• Assignment
Entries follow. Give back exactly the lines starting at the one containing "Task: Open the USD currency selector" and ending at the one containing "Task: Click the Tresorit hexagon logo", and no other lines.

Stored data
================
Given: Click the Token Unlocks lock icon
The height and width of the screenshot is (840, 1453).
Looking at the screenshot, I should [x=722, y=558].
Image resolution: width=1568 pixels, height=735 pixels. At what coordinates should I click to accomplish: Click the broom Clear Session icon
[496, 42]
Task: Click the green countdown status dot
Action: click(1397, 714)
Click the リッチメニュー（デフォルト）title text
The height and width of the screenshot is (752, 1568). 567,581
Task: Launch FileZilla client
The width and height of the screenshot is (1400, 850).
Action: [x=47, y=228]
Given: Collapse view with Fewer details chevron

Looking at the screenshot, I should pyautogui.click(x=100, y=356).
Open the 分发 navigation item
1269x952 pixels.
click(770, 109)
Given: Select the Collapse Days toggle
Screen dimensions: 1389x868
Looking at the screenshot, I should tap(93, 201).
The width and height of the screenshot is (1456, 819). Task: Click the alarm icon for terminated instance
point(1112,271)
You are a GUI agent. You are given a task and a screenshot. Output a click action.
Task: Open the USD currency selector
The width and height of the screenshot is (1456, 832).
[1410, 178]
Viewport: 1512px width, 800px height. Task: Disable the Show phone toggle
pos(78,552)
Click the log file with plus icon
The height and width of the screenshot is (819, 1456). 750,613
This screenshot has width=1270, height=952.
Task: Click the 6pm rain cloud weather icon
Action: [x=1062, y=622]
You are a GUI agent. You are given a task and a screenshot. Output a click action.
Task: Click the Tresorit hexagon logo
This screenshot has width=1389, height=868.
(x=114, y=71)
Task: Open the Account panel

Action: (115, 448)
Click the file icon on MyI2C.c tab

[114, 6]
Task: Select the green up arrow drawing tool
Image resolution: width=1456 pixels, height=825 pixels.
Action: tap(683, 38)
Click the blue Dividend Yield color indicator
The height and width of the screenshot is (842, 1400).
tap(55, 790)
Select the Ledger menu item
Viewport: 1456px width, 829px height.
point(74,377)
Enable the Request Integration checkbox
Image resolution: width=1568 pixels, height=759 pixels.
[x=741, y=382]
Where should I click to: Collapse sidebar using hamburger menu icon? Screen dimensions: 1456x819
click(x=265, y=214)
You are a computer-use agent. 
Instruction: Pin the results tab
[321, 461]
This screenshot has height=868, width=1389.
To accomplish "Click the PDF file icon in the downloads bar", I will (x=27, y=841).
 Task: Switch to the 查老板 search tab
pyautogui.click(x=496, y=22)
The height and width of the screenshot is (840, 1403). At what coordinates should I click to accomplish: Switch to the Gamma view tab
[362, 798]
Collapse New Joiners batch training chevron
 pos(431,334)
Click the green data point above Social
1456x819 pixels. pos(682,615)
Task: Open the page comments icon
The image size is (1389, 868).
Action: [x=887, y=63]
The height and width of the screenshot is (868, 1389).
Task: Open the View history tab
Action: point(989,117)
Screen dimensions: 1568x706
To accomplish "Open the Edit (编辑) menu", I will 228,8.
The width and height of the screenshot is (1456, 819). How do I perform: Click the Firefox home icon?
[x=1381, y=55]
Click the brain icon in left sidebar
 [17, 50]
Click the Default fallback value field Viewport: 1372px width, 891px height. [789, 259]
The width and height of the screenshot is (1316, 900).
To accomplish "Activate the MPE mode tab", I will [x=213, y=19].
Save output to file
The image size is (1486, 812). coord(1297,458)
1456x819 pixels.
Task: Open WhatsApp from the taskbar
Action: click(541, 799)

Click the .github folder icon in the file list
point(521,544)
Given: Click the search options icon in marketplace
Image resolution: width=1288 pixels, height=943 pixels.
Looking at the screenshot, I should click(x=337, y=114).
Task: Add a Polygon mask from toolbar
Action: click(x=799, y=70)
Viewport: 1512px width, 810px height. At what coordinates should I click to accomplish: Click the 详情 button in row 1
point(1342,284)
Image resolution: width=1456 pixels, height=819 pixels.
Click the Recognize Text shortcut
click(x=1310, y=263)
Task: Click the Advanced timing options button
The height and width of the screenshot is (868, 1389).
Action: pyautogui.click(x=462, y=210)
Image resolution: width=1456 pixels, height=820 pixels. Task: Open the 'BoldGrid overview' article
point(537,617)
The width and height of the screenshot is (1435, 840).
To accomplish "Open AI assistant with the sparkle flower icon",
================
• Solution
Task: Open the USD currency selector
The width and height of the screenshot is (1456, 832).
[1410, 178]
Viewport: 1512px width, 800px height. Task: Disable the Show phone toggle
pos(78,552)
Click the log file with plus icon
The height and width of the screenshot is (819, 1456). 750,613
This screenshot has width=1270, height=952.
Task: Click the 6pm rain cloud weather icon
Action: [x=1062, y=622]
You are a GUI agent. You are given a task and a screenshot. Output a click action.
Task: Click the Tresorit hexagon logo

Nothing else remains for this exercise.